Now moment of inertia is essentially defined as a quantity expressing a body’s tendency to resist angular acceleration.
Moment of inertia of the magnet about an axis perpendicular to its length through its one end is given as $\dfrac{{m{l^2}}}{3}$ where $m$ is its mass and $l$ is its length.
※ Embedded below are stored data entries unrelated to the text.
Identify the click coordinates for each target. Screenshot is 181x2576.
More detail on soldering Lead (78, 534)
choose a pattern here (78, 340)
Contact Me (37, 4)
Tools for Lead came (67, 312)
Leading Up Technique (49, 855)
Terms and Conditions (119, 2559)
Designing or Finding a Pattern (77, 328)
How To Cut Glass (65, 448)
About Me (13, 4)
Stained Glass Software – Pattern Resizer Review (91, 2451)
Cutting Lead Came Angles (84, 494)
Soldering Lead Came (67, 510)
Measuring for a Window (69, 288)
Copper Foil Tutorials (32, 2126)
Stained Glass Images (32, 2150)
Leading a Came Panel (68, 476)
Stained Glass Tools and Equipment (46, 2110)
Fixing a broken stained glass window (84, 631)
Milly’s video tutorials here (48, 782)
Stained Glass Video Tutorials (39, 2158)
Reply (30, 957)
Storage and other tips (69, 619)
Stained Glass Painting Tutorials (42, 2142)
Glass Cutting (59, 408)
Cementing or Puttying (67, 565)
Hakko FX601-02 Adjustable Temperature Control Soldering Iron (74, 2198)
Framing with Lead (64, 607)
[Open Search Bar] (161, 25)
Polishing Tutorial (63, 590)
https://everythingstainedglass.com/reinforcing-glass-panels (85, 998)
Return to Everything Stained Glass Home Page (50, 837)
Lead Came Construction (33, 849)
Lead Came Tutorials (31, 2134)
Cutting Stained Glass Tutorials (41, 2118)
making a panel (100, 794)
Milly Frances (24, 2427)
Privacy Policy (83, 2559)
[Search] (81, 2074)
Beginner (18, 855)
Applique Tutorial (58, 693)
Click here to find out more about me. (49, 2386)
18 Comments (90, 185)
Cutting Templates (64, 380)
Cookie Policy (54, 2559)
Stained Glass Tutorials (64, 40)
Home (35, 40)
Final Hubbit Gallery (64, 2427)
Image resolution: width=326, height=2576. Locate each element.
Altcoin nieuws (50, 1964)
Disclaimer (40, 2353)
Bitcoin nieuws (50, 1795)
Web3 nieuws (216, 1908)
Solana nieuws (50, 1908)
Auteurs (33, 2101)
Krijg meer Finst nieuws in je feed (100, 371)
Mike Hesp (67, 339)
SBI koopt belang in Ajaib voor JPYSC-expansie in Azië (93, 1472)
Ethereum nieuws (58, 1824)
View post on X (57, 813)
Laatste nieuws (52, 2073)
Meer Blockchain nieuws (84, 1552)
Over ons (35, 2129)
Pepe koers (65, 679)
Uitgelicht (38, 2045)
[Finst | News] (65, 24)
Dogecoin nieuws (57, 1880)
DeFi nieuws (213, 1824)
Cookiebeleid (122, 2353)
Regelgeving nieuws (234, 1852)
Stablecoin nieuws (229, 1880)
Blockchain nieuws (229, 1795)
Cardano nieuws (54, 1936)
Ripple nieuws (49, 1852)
Now, when the magnet is cut into three equal parts, mass of each part becomes $\dfrac{m}{3}$ and length of each part becomes $\dfrac{l}{3}$
So, moment of inertia of each of such part is $I' = \dfrac{m}{3}\dfrac{{{{\left( {\dfrac{l}{3}} \right)}^2}}}{3} = \dfrac{1}{{27}}\dfrac{{m{l^2}}}{3} = \dfrac{I}{{27}}$
So, the new time period of each of the pieces is
$\begin{gathered} T = 2\pi \sqrt {\dfrac{{I'}}{{M'B}}} = 2\pi \sqrt {\dfrac{3}{{27}}\dfrac{I}{{MB}}} \\\ \Rightarrow T = \sqrt {\dfrac{1}{9}} 2\pi \sqrt {\dfrac{I}{{MB}}} = \dfrac{{{T_0}}}{3} \\\ \end{gathered}$
Therefore, the time period of each of the magnetic pieces is $\dfrac{{{T_0}}}{3}$

So, the correct answer is B.

Note Magnetic lines of force are always closed as magnetic monopoles do not exist. Which means that a magnet will always have a north pole and a south pole no matter how many times it is cut into smaller pieces.